Quanex Building Products Corporation (NYSE:NX) entered into a scheme of arrangement to acquire Tyman plc for £790 million.
The Tyman Directors, who have been so advised by Greenhill as to the financial terms of the Transaction, consider the terms of the Main Offer and Capped All-Share Alternative to be fair and reasonable. Accordingly, the Tyman Directors intend to recommend unanimously that Tyman Shareholders vote or procure votes to approve the Scheme. Transaction is subject to the receipt or waiver of any applicable antitrust approvals or clearances in the United States and the United Kingdom, approval of Tyman Shareholders at the Court Meeting and the General Meeting, the issuance of the New Quanex Shares in connection with the Transaction having been approved by Quanex Stockholders at the Quanex Stockholder Meeting, confirmation having been received by Quanex that the New Quanex Shares have been approved for listing, subject to official notice of issuance, on the NYSE, and the sanction of the Scheme by the Court.

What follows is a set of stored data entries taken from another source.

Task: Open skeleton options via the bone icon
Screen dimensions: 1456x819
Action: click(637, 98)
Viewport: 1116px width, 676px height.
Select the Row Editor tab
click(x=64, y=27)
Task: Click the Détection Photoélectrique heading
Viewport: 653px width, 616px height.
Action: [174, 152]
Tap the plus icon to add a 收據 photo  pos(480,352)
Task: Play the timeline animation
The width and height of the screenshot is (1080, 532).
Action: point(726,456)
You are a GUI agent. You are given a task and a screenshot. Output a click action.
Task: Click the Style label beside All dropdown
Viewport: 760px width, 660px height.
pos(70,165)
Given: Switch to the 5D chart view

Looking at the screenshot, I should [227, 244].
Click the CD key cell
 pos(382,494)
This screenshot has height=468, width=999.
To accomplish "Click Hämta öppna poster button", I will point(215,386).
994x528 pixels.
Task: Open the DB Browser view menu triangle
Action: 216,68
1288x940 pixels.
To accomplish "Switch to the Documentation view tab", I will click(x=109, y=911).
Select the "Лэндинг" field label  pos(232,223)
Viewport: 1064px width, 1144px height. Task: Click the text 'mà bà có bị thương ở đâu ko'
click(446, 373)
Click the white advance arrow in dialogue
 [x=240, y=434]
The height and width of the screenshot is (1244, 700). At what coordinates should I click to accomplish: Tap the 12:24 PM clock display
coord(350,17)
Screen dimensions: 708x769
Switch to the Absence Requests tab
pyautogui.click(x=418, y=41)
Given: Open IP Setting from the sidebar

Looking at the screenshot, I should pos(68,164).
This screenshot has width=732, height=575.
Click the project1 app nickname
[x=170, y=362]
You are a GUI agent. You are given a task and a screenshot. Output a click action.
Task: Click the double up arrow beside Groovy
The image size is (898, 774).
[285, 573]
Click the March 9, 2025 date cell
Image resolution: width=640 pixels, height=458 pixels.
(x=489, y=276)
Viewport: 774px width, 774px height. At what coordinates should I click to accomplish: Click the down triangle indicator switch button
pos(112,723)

UBS AG, London Branch acted as a financial advisor, Travers Smith LLP and Foley & Lardner LLP acted as legal advisors to Quanex Building Products. Numis Securities Limited and Greenhill & Co. International LLP acted as financial advisors, Latham & Watkins (London) LLP acted as a legal advisor to Tyman plc. The Transaction is expected to be significantly earnings enhancing after the first full financial year following completion of the Transaction taking into account full cost synergies.